PROMPT - List every film or television show that the political column excerpt below names by title.

EXCERPT TO READ -
.....

The Queensland Labor Party couldn’t contain its excitement yesterday. Bill Shorten is to hit the highway again.

“Stay tuned, something very exciting is happening tomorrow!” the Queensland chapter of the Labor Party tweeted yesterday. To dampen any excitement about a Kevin Komeback, the tweet included a map of Queensland and a question mark parked over a photograph of an open road. We imagine the excitement is that a Bill Shorten bus is set to hit the road again, as reported a few days ago in this august organ. One imagines some care will be taken not to replicate the reliance on wings and pressurised cabins that characterised Scott Morrison’s Queensland bus jaunt. Fingers crossed it goes more smoothly than the time in the 2016 election campaign when the Bill bus ground to a halt in the NSW town of Port Macquarie, Shorten’s stationary face left beaming into the traffic. At the time, our first thought was it might have been a consequence of then ALP campaign director George Wright’s email to supporters: “Every dollar counts — we need to get corflute posters on the streets, put advertisements on television and pump petrol into the bus.” A bit of petrol pumped into a diesel-powered bus would have proved that, contrary to Bill Heslop’s belief in Muriel’s Wedding, you can stop progress. It turned out the bus had merely run aground during a tricky reverse, but Sam Dastyari was there to help get it all back on the road and complete an odyssey that ultimately claimed three lives — two kangaroos and an owl — and saw Dasher plant a kiss on the giant Shorten bus-side photo. All perfect training for I’m a Celebrity … Get Me Out of Here!, now we think about it. Just don’t forget to refer to it as the Bill Bus. References to it as the Shorten Bus in 2016 died soon after Strewth and others helpfully pointed out the similarity to Shortbus, a 2006 flick summarised on imdb.com as: “A group of New Yorkers … converge at an underground salon infamous for its blend of art, music, politics and carnality.”

Prose and mod cons

During this latest stretch of wilting heat, more than a few have found their thoughts wandering towards swimming pools. Not least Bill Shorten, who was in the Top End earlier this week to chat about enhancing Palmerston pool. While he was at it, he popped in a bit of what, in a certain light if you squint a tiny bit, conveyed the faintest hint of Class Warfare Lite: “Now, it might be all right for the Liberals — some of whom are rich enough to have big lavish pools in their own homes, but I want every Aussie kid to have a chance to learn to swim, not just those who can afford their own swimming pool, in-built with all the mod cons.” Perhaps it would come as a shock to Shorten to learn his old Moonee Ponds home — which changed hands most recently in 2017 for $3 million — features, according to Domain’s report, a deep solar-heated pool — at least that’s a pool kids could learn to swim in all year round, and solar sets a good example.

Short but sweet

There was a brief amendment to Andrew Broad’s Wikipedia entry yesterday: “He was assistant minister to the Deputy Prime Minister from September 2018 until his resignation over a ‘sugar daddy’ sex scandal in December 2018. He, like Justin Timberlake, is trying to ‘bring sexy back’.” Alas, its time in the sun was so brief it made your average mayfly look like Methuselah.

.....

SUPPLIED MATERIAL -
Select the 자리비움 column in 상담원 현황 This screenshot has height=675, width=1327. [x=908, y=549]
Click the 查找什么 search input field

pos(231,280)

.....

FULL OUTPUT -
- Muriel's Wedding
- I'm a Celebrity … Get Me Out of Here!
- Shortbus